**Problem to work on**
What is needed is the complete listing, repeated exactly.

**Information given**

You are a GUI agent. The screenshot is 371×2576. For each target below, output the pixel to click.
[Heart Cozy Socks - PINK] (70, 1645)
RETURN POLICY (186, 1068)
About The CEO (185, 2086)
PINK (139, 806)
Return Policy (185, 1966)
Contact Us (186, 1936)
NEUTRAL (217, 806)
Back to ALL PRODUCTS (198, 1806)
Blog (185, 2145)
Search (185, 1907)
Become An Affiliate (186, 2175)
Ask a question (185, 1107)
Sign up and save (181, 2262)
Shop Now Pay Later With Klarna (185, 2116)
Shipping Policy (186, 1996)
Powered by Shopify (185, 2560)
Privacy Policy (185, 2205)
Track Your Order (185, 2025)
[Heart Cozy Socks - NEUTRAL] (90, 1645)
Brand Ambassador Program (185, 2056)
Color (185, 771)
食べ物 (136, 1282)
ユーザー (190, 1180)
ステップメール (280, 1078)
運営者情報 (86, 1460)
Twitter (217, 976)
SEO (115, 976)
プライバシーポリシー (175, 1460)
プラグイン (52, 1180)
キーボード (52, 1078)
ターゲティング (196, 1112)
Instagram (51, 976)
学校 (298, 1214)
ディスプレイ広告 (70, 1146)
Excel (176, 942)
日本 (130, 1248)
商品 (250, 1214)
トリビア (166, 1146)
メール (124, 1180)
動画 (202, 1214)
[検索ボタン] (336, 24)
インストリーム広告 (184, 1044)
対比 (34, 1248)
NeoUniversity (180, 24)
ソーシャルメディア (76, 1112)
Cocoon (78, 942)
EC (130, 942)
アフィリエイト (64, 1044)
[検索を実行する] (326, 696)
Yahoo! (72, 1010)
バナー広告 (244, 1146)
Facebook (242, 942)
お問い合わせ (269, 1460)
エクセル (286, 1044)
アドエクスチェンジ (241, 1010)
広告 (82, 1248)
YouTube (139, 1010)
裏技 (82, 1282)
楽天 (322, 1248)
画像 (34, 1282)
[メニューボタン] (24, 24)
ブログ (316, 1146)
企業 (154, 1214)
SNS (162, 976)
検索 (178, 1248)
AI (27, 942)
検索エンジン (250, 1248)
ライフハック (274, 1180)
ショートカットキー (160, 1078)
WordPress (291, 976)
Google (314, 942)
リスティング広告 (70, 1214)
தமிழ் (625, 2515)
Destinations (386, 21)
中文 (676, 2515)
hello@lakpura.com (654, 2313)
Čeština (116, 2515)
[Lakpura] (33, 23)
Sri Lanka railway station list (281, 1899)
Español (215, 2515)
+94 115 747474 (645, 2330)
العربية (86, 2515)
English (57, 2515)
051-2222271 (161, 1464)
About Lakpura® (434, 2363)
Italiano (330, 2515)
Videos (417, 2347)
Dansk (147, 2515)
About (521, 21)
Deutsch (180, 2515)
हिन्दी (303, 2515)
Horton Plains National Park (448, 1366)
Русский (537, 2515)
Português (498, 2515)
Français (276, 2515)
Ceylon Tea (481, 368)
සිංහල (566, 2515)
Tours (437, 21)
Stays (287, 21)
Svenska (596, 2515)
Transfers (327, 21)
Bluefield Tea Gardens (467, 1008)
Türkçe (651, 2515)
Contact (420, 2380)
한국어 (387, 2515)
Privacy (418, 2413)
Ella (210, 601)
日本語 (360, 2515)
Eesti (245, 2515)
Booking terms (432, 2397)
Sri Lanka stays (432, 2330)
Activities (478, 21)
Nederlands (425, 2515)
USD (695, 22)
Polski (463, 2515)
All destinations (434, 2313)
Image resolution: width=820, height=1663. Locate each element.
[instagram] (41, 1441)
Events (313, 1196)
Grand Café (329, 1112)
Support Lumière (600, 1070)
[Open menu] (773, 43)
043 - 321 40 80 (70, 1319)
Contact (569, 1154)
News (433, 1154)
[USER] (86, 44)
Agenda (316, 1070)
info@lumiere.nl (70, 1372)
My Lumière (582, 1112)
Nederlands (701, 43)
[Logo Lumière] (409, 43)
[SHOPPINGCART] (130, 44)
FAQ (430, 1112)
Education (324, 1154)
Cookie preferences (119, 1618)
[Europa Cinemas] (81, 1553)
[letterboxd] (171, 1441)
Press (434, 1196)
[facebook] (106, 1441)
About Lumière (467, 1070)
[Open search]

**Response for this exercise**
You are a GUI agent. The screenshot is 371×2576. For each target below, output the pixel to click.
[Heart Cozy Socks - PINK] (70, 1645)
RETURN POLICY (186, 1068)
About The CEO (185, 2086)
PINK (139, 806)
Return Policy (185, 1966)
Contact Us (186, 1936)
NEUTRAL (217, 806)
Back to ALL PRODUCTS (198, 1806)
Blog (185, 2145)
Search (185, 1907)
Become An Affiliate (186, 2175)
Ask a question (185, 1107)
Sign up and save (181, 2262)
Shop Now Pay Later With Klarna (185, 2116)
Shipping Policy (186, 1996)
Powered by Shopify (185, 2560)
Privacy Policy (185, 2205)
Track Your Order (185, 2025)
[Heart Cozy Socks - NEUTRAL] (90, 1645)
Brand Ambassador Program (185, 2056)
Color (185, 771)
食べ物 (136, 1282)
ユーザー (190, 1180)
ステップメール (280, 1078)
運営者情報 (86, 1460)
Twitter (217, 976)
SEO (115, 976)
プライバシーポリシー (175, 1460)
プラグイン (52, 1180)
キーボード (52, 1078)
ターゲティング (196, 1112)
Instagram (51, 976)
学校 (298, 1214)
ディスプレイ広告 (70, 1146)
Excel (176, 942)
日本 (130, 1248)
商品 (250, 1214)
トリビア (166, 1146)
メール (124, 1180)
動画 (202, 1214)
[検索ボタン] (336, 24)
インストリーム広告 (184, 1044)
対比 (34, 1248)
NeoUniversity (180, 24)
ソーシャルメディア (76, 1112)
Cocoon (78, 942)
EC (130, 942)
アフィリエイト (64, 1044)
[検索を実行する] (326, 696)
Yahoo! (72, 1010)
バナー広告 (244, 1146)
Facebook (242, 942)
お問い合わせ (269, 1460)
エクセル (286, 1044)
アドエクスチェンジ (241, 1010)
広告 (82, 1248)
YouTube (139, 1010)
裏技 (82, 1282)
楽天 (322, 1248)
画像 (34, 1282)
[メニューボタン] (24, 24)
ブログ (316, 1146)
企業 (154, 1214)
SNS (162, 976)
検索 (178, 1248)
AI (27, 942)
検索エンジン (250, 1248)
ライフハック (274, 1180)
ショートカットキー (160, 1078)
WordPress (291, 976)
Google (314, 942)
リスティング広告 (70, 1214)
தமிழ் (625, 2515)
Destinations (386, 21)
中文 (676, 2515)
hello@lakpura.com (654, 2313)
Čeština (116, 2515)
[Lakpura] (33, 23)
Sri Lanka railway station list (281, 1899)
Español (215, 2515)
+94 115 747474 (645, 2330)
العربية (86, 2515)
English (57, 2515)
051-2222271 (161, 1464)
About Lakpura® (434, 2363)
Italiano (330, 2515)
Videos (417, 2347)
Dansk (147, 2515)
About (521, 21)
Deutsch (180, 2515)
हिन्दी (303, 2515)
Horton Plains National Park (448, 1366)
Русский (537, 2515)
Português (498, 2515)
Français (276, 2515)
Ceylon Tea (481, 368)
සිංහල (566, 2515)
Tours (437, 21)
Stays (287, 21)
Svenska (596, 2515)
Transfers (327, 21)
Bluefield Tea Gardens (467, 1008)
Türkçe (651, 2515)
Contact (420, 2380)
한국어 (387, 2515)
Privacy (418, 2413)
Ella (210, 601)
日本語 (360, 2515)
Eesti (245, 2515)
Booking terms (432, 2397)
Sri Lanka stays (432, 2330)
Activities (478, 21)
Nederlands (425, 2515)
USD (695, 22)
Polski (463, 2515)
All destinations (434, 2313)
Image resolution: width=820, height=1663. Locate each element.
[instagram] (41, 1441)
Events (313, 1196)
Grand Café (329, 1112)
Support Lumière (600, 1070)
[Open menu] (773, 43)
043 - 321 40 80 (70, 1319)
Contact (569, 1154)
News (433, 1154)
[USER] (86, 44)
Agenda (316, 1070)
info@lumiere.nl (70, 1372)
My Lumière (582, 1112)
Nederlands (701, 43)
[Logo Lumière] (409, 43)
[SHOPPINGCART] (130, 44)
FAQ (430, 1112)
Education (324, 1154)
Cookie preferences (119, 1618)
[Europa Cinemas] (81, 1553)
[letterboxd] (171, 1441)
Press (434, 1196)
[facebook] (106, 1441)
About Lumière (467, 1070)
[Open search]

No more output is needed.